M. David Kessler, directeur général du Centre national de la cinématographie (CNC)
La
régulation est par nature une contrainte. Sous le terme
« régulation » se trouvent plusieurs
« couches » correspondant à des
réalités différentes.
- La couche législative fixe le cadre dans lequel interviennent les
organes administratifs.
- La couche réglementaire est fixée par le Gouvernement, à
travers l'ensemble des textes qu'il élabore.
- La couche de régulation proprement dite est sans doute celle qui a
connu le plus de difficultés à s'implanter dans notre pays, parce
qu'elle correspond moins à nos traditions juridiques.
Le Centre national de la cinématographie, qui a aussi pour mission
d'aider la production audiovisuelle, est évidemment
intéressé par la réglementation du secteur, puisque d'une
part le secteur audiovisuel, par des mécanismes de taxation, va
contribuer à la constitution du compte de soutien à l'industrie
de programmes, et d'autre part se voit fixer un certain nombre d'obligations
réglementaires ou conventionnelles par le CSA.
Ce système, même s'il est jugé contraignant, a
prouvé son efficacité en permettant de maintenir une production
cinématographique abondante et de créer et valoriser une
production audiovisuelle française souvent
leader
aujourd'hui en
termes d'audience.
Un double défi se présente concernant la question de la
réglementation.
Il s'agit de faire face à la multiplicité des chaînes et
des supports, comme cela a déjà été
évoqué, ce qui oblige la réglementation à
s'affiner, afin de toucher chacun des supports selon ses
spécificités. Le défi est donc d'assurer un niveau minimum
d'obligations de manière à ce qu'il n'y ait pas
inégalité entre les chaînes historiques, sur lesquelles
pèserait un ensemble d'obligations, et des chaînes nouvelles, qui
y échapperaient, mais ceci en même temps sans empêcher les
formules nouvelles d'exister et de se développer.

**DONNÉES AFFICHÉES**
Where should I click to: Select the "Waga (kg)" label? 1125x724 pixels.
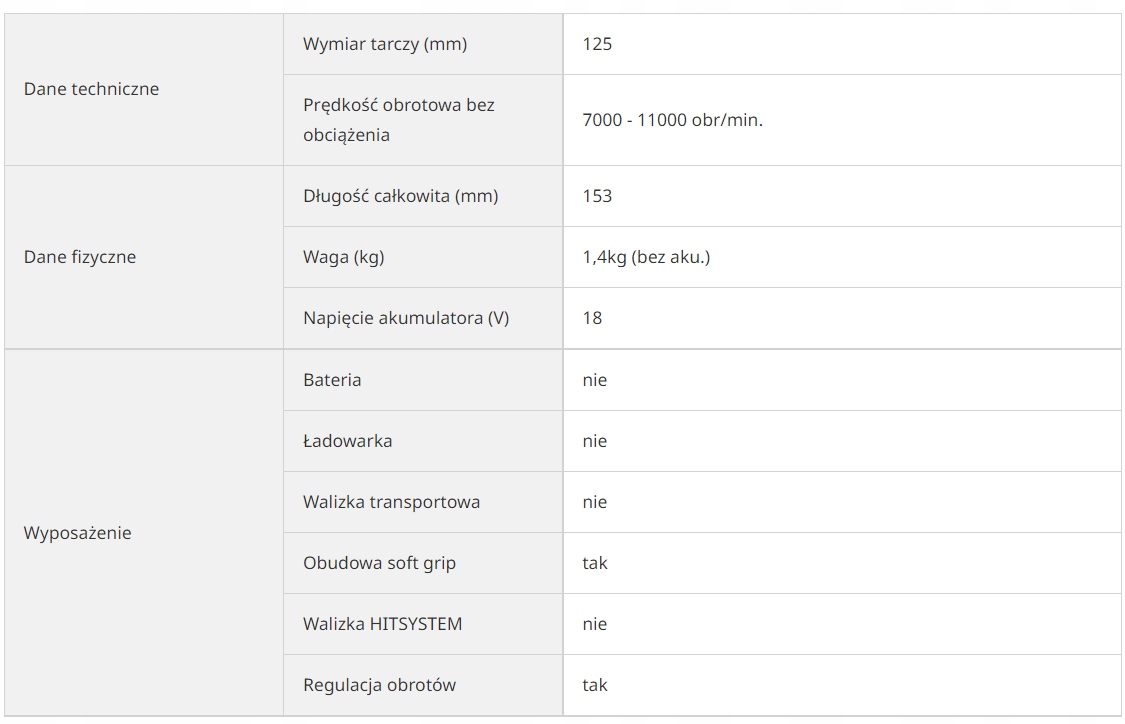[343, 257]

**LISTE DES TÂCHES**
**a)** Pour chacune des affirmations suivantes, dites si elle concorde avec l'extrait sur la régulation en répondant par oui ou non, puis citez à l'identique les mots du texte qui tranchent. (i) La couche réglementaire est fixée par le Parlement. (ii) La couche de régulation proprement dite correspond moins aux traditions juridiques du pays. (iii) Le Centre national de la cinématographie a aussi pour mission d'aider la production audiovisuelle.
**b)** Poursuivez, s'il vous plaît, l'extrait sur la régulation de l'audiovisuel à partir de l'endroit où il s'interrompt.
Les données ne sont d'aucune utilité pour ce travail.

**RÉPONSES FOURNIES**
**a)**
(i) Non : « La couche réglementaire est fixée par le Gouvernement ».
(ii) Oui : « parce qu'elle correspond moins à nos traditions juridiques ».
(iii) Oui : « qui a aussi pour mission d'aider la production audiovisuelle ».

**b)**
Un exemple illustre parfaitement cette question à laquelle sont
confrontés les régulateurs. Il y a un an, une polémique a
vu le jour : fallait-il considérer l'émission Pop Star comme
une oeuvre audiovisuelle ? Cela concernait le CSA, pour voir si une
chaîne remplit ses obligations en matière de programmes, et le CNC
pour savoir si une oeuvre doit ou non bénéficier du soutien du
compte à l'industrie de programmes. Les deux organismes ont
considéré qu'il fallait classer ce produit dans les oeuvres
audiovisuelles, les tribunaux statueront.
Cet exemple illustre bien la difficulté que présente
l'évolution des programmes, de leurs natures et de leurs
« formats ». Il nous faut être attentifs à ce
que les objectifs du législateur, qui sont de favoriser des programmes
« de stock », c'est-à-dire qui ont vocation
patrimoniale, soient respectés, mais en même temps de prendre en
compte le fait qu'apparaissent des formats nouveaux qui appellent des
réflexions nouvelles.
Il s'agit de faire face au déferlement d'images en maintenant des
principes qui permettent d'aider la production cinématographique et
audiovisuelle, tout en laissant aux opérateurs les possibilités
d'exister.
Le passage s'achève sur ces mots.